A Enterprise-D ainda não tinha um engenheiro-chefe regular e Worf estava perdido na ponte de comando sem uma função específica e que ainda combinasse com seu estereótipo Klingon. Complicando um pouco mais as coisas, Gates McFadden, a dra. Crusher, resolveu sair da série por não estar contente com o desenvolvimento de seu personagem, e uma greve de escritores e roteiristas que durou cerca de seis meses em 1988 atrapalhou a produção da nova temporada.

Essa greve forçou os produtores a reduzirem o número de episódios da segunda temporada de 26 para 22, além de fazerem a equipe de produção desenterrar antigos roteiros de "Star Trek: Phase II", a série de Jornada dos anos 70 que nunca foi realizada.


Novos rostos

Para substituir a dra. Crusher de Gates McFadden, Roddenberry (que na época começava a perder força dentro do franchise) escalou a atriz Diana Muldaur para viver a dra. Katherine "Kate" Pulaski. Muldaur estava concorrendo com Christina Pickles pelo papel, e talvez por já ter atuado em dois episódios da Série Clássica, "Return to Tomorrow" como a dra. Anne Mulhall e "Is There in Truth No Beauty?" como a dra. Miranda Jones, tenha ganho a vaga. Diana Muldaur também foi a primeira mulher eleita presidente da Academia de Artes e Ciência da Televisão, organização responsável pelo prêmio Emmy, o "Oscar" da TV americana. Kate Pulaski tinha um temperamento muito parecido com o do Dr.

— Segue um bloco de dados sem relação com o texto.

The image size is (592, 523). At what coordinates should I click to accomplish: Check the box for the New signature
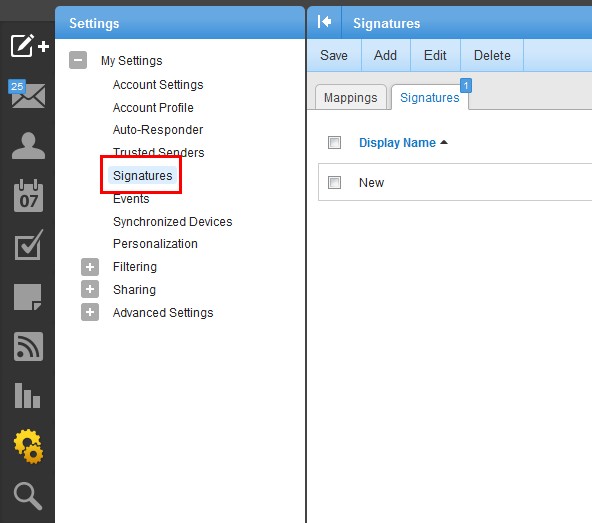coord(334,182)
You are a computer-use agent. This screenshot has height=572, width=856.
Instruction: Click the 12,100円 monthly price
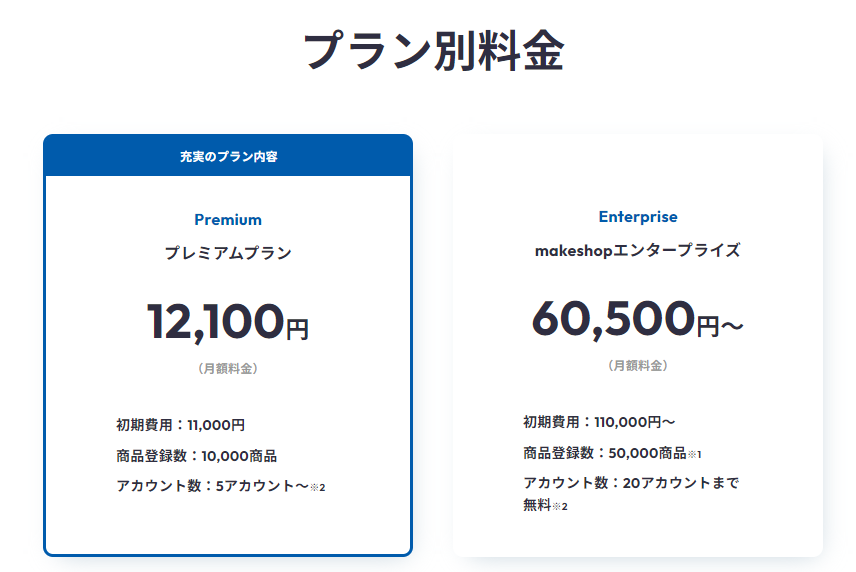pyautogui.click(x=228, y=322)
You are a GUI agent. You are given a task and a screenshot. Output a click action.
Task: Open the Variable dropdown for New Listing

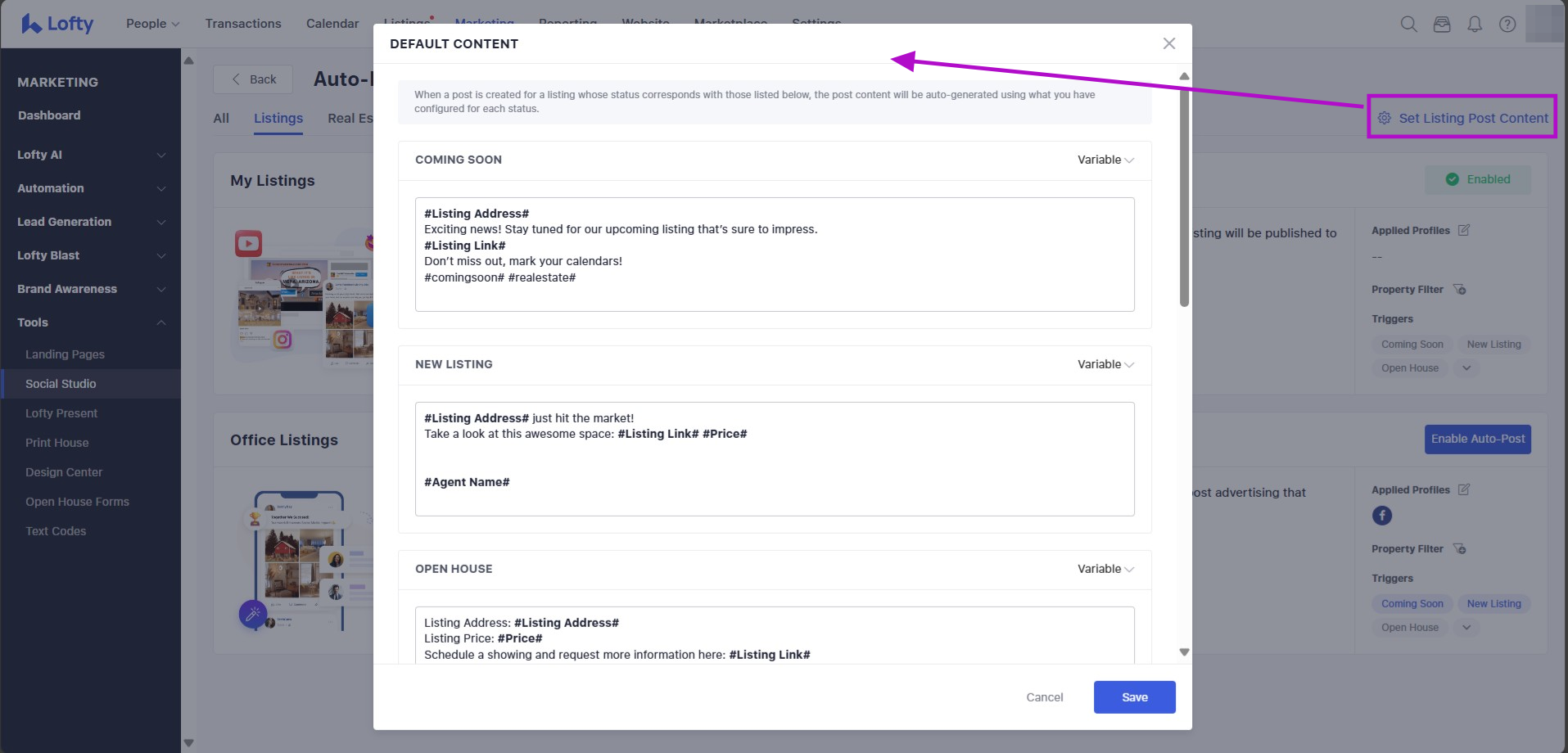(1105, 365)
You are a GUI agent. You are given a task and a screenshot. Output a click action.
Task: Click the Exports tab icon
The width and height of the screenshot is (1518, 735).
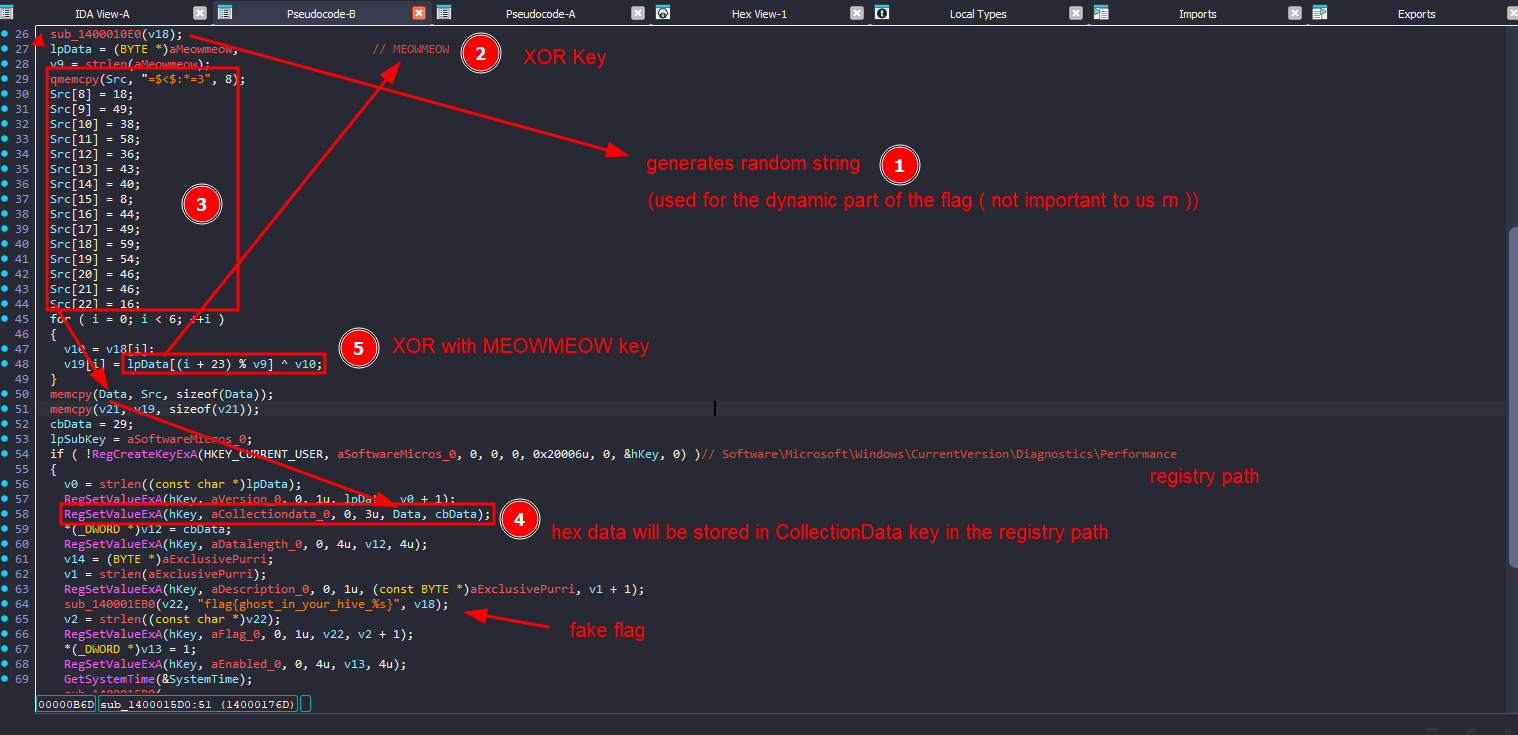(x=1320, y=13)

McCoy, inclusive o receio dos teletransportes, algo que gerou a primeira campanha de protesto por cartas dos fãs americanos da Nova Geração.

Outro rosto novo porém muito conhecido foi Whoopi Goldberg, ganhadora de um Oscar pelo filme "Ghost", e uma das atrizes mais populares do cinema. Whoopi sempre foi grande fã de Jornada, e tinha em Uhura sua personagem favorita. Ao saber que Denise Crosby (Tasha Yar) havia deixado a série, Whoopi ficou motivada em tentar uma vaga no elenco da Nova Geração. Através de LeVar Burton (Geordi La Forge), seu amigo de longa data, Whoopi tentou entrar em contato com a produção da série para conseguir algum papel, porém foi inacreditavelmente ignorada.

Diz a lenda que Whoopi só conseguiu atenção no dia em que arrumou uma reunião com os produtores e disse: "Ei, sei que não sou uma loiraça, mas me dêem uma chance!". Assim foi criado o papel de Guinan, a anfitriã do novo "bar" da Enterprise-D, o "Ten-Forward".

O protótipo desse personagem já estava na cabeça de Roddenberry há algum tempo, mas ele o imaginava como um alienígena estranhíssimo (e masculino). Podemos dizer que a mudança foi benéfica.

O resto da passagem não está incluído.